Using national survey data on U.S. hospitals from 2011, the year federal incentives for the meaningful use of electronic health records began, these researchers found that the share of hospitals with any electronic health record system increased from 15.1 percent in 2010 to 26.6 percent in 2011, and the share with a comprehensive system rose from 3.6 percent to 8.7 percent. The proportion able to meet the proxy criteria for meaningful use also rose; in 2011, 18.4 percent of hospitals had these functions in place in at least one unit and 11.2 percent had them across all clinical units. However, gaps in rates of adoption of at least a basic record system have increased substantially over the past four years based on hospital size, teaching status, and location.

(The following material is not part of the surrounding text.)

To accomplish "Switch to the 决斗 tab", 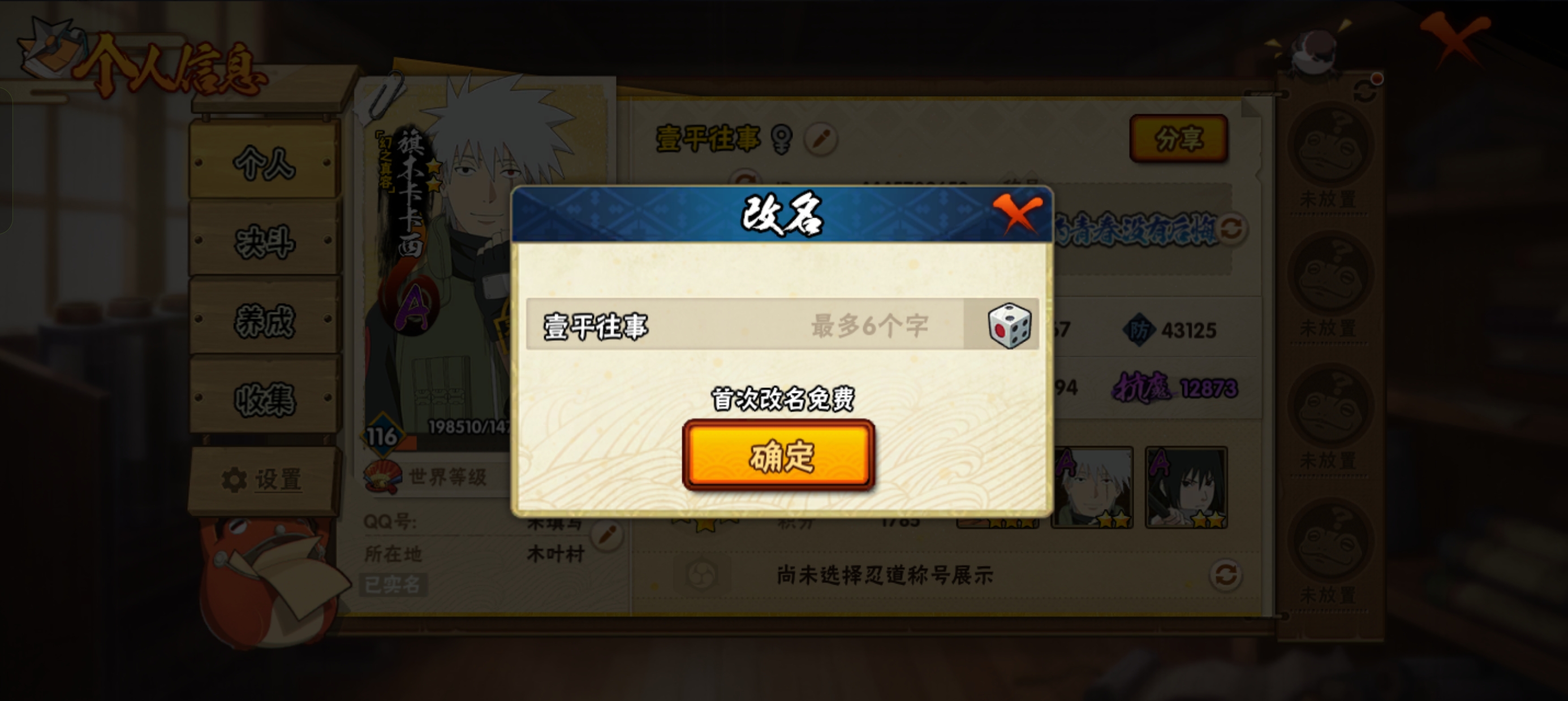I will [264, 241].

Small, nonteaching, and rural hospitals continue to adopt electronic health record systems more slowly than other types of hospitals.
In sum, this is mixed news for policy-makers, who should redouble their efforts among hospitals that appear to be moving slowly and ensure that policies do not further widen gaps in adoption. The researchers suggest that a more robust infrastructure for information exchange needs to be developed, and possibly a special program for the sizable minority of hospitals that have almost no health information technology at all.